Within months after her death a group of South Texans, including Elena Suess Kenedy, members of the Turcotte family, and the Diocese of Corpus Christi, filed a lawsuit disputing Brother Leo’s control of the Foundation, charging that Leo and Grace exerted undue influence over Mrs. East while she was disoriented by medication. Other relatives also contested her 1960 will and wished to reinstate her 1948 will dividing the estate among various beneficiaries. Over the course of the battle more than 200 people claimed to be legitimate heirs. In 1964, a settlement regarding the Foundation resulted in the splitting of assets.
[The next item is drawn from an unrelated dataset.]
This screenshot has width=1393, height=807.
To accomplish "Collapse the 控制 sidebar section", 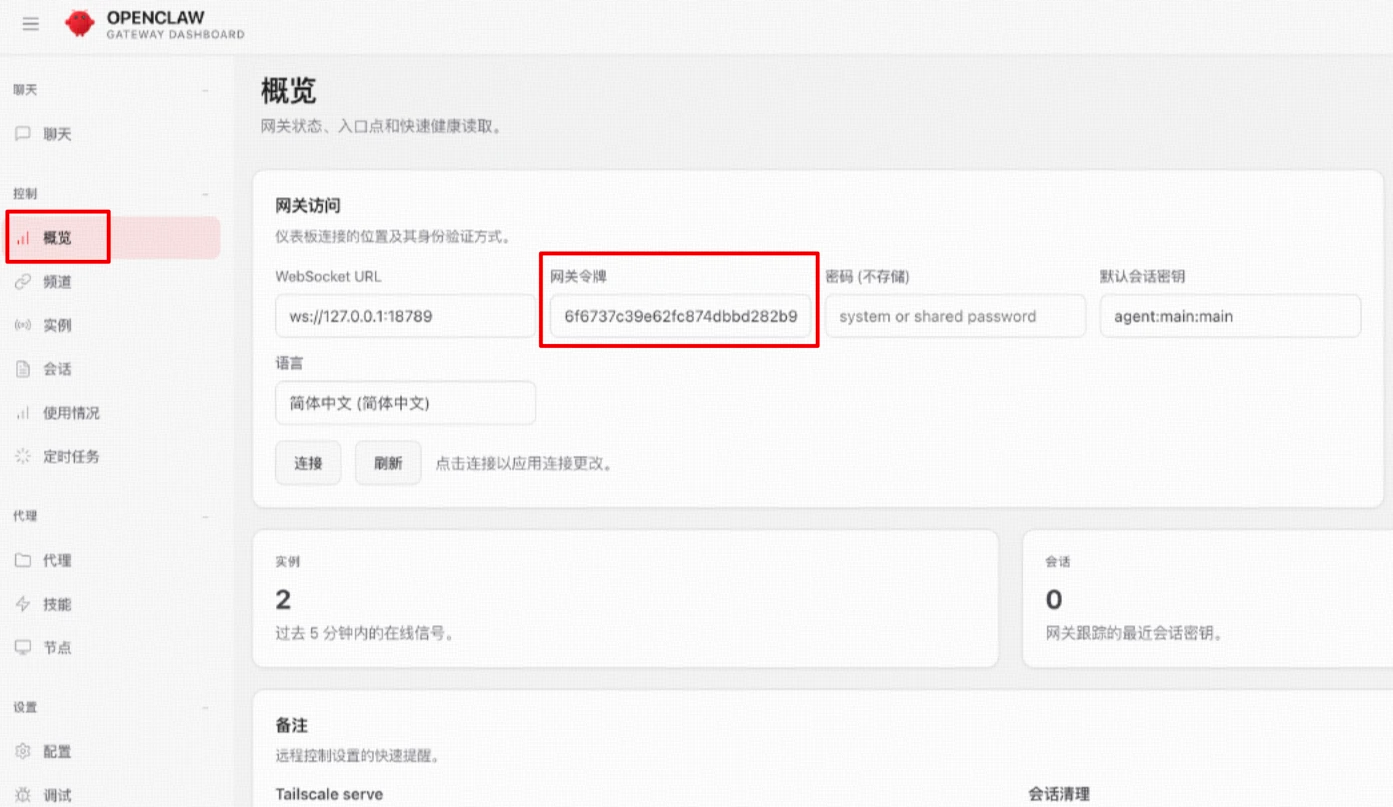I will (x=206, y=194).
Grace and the New York group relinquished control of the Foundation over Brother Leo’s objections. The bulk of the funds, approximately $100 million, went to the control of the South Texans, but Grace received oil royalties (not to exceed $14.4 million) from the estate and established a smaller Foundation in New York, the Sarita Kenedy East Foundation, worth approximately $13 million. In 1966 Brother Leo filed an appeal against the decision; after a further series of appeals the Texas Supreme Court ruled against him. In June 1981, the United States Supreme Court refused to hear his appeal, thereby affirming the rights of the Texas relatives to retain control of the Foundation. Through a series of court battles over the years the 1960 will was upheld over the 1948 will, and the assets of the Foundation and most of the Kenedy estate remained intact. As Mrs. East wished, the ranch headquarters went to the Oblate fathers. The estate, which had been held in escrow by the Alice National Bank, was finally turned over to the Foundation in 1982. In 1984, basically the first year that the Foundation officially operated, it had $100 million in assets and was the largest charitable Foundation in South Texas. It was stipulated that at least 10 percent of the income go to the Corpus Christi Diocese, with a total of 90 percent of funds going for religious activities and the other 10 percent going to secular agencies.
BIBLIOGRAPHY: Corpus Christi Caller-Times, August 26-29, September 23-27, December 16-19, 1984. Stephan G. Michaud and Hugh Aynesworth, If You Love Me You Will Do My Will (New York: Norton, 1990). Vertical Files, Barker Texas History Center, University of Texas at Austin.